Das Aktienkapital der Anglo-Österreichischen Bank wurde laufend erhöht und belief sich
ab April 1910 auf 80 Millionen Kronen
ab April 1911 auf 100 Millionen Kronen
ab Okt. 1916 auf 130 Millionen Kronen
ab Mai 1918 auf 150 Millionen Kronen
ab Juli 1920 auf 200 Millionen Kronen
ab März 1922 auf 2 Millionen Pfund Sterling, nachdem die Umorganisation in eine englische Gesellschaft, die den Namen Anglo-Austrian-Bank führte, abgeschlossen war.
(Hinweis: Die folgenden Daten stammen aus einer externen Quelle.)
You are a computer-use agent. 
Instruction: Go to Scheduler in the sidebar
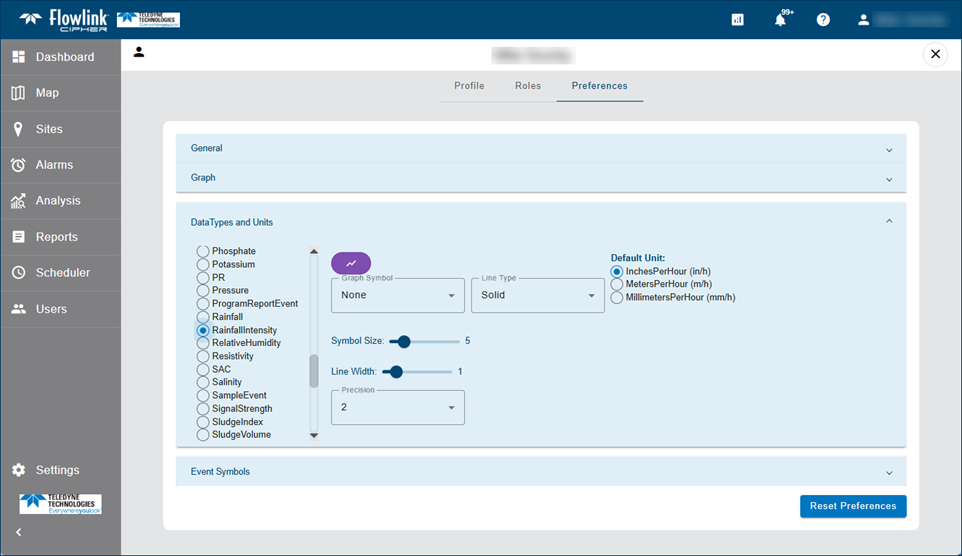pos(62,273)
In den Innsbrucker Adressbüchern war bis einschließlich 1925 noch Anglo-Oesterreichische Bank zu lesen, 1926 und 1927 hieß es dann auch hier Anglo-Austrian Bank.
Das im Titelbild beworbene Aktienkapital von 122 Millionen Kronen müsste demnach zwischen 1911 und 1916 beschlossen worden sein. Es war auch wohl so angedacht, denn in der Generalversammlung am 6. April 1914 wurde eine Erhöhung des Aktienkapitals auf 120 Millionen Kronen beantragt und auch genehmigt, zunächst aber kein Gebrauch davon gemacht. Allerdings wird der Generalrat gleichzeitig ermächtigt, „in dem ihm geeignet erscheinenden Zeitpunkte diese Kapitalserhöhung unter Festsetzung der Modalitäten […] durchzuführen.“ (Neues Wiener Tagblatt, 7. April 1914, S 18)
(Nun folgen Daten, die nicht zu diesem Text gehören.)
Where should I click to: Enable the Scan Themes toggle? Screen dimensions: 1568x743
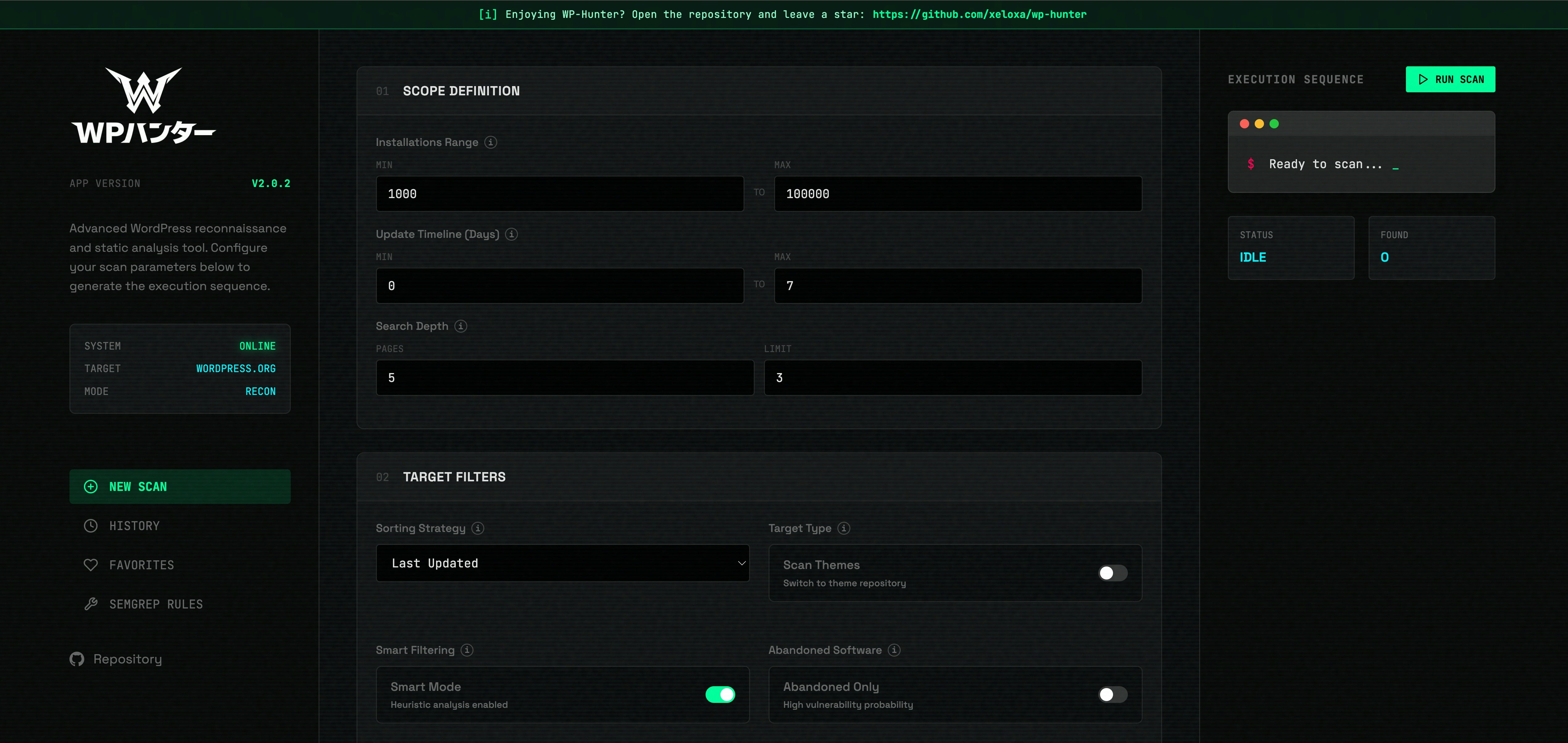1112,573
Interessant ist auch eine Anzeige der Innsbrucker Filiale der Anglo-Oesterreichischen Bank im ATA: https://anno.onb.ac.at/cgi-content/anno?aid=tan&datum=19110218&query=%22Anglo%22+%22Bank%22+%22Aktienkapital%22&ref=anno-search&seite=21
Hier wird bereits am 18. Februar 1911 mit einem Aktienkapital von 100 Millionen Kronen geworben, obwohl die Erhöhung auf 100 Mio. erst im April 1911 beschlossen wurde. Evtl. hat man mit dem Zusatz „und Reserven“ die Erhöhung von den damals noch bestehenden 80 Millionen auf 100 Mio. vorweggenommen.
Am 11. Februar 1927 berichten die IN auf S 10: „(Aus dem Tiroler Handelsregister.) Gelöscht wurde infolge Einstellung des Geschäftsbetriebes die Firma Anglo-Austrian-Bank Limited, Niederlassung Wien, Filiale Innsbruck.“
Dies ist zu den Adressbuch-Eintragungen insofern kein Widerspruch, als dass dafür jeweils die gemeldeten Daten des Vorjahres herangezogen wurden.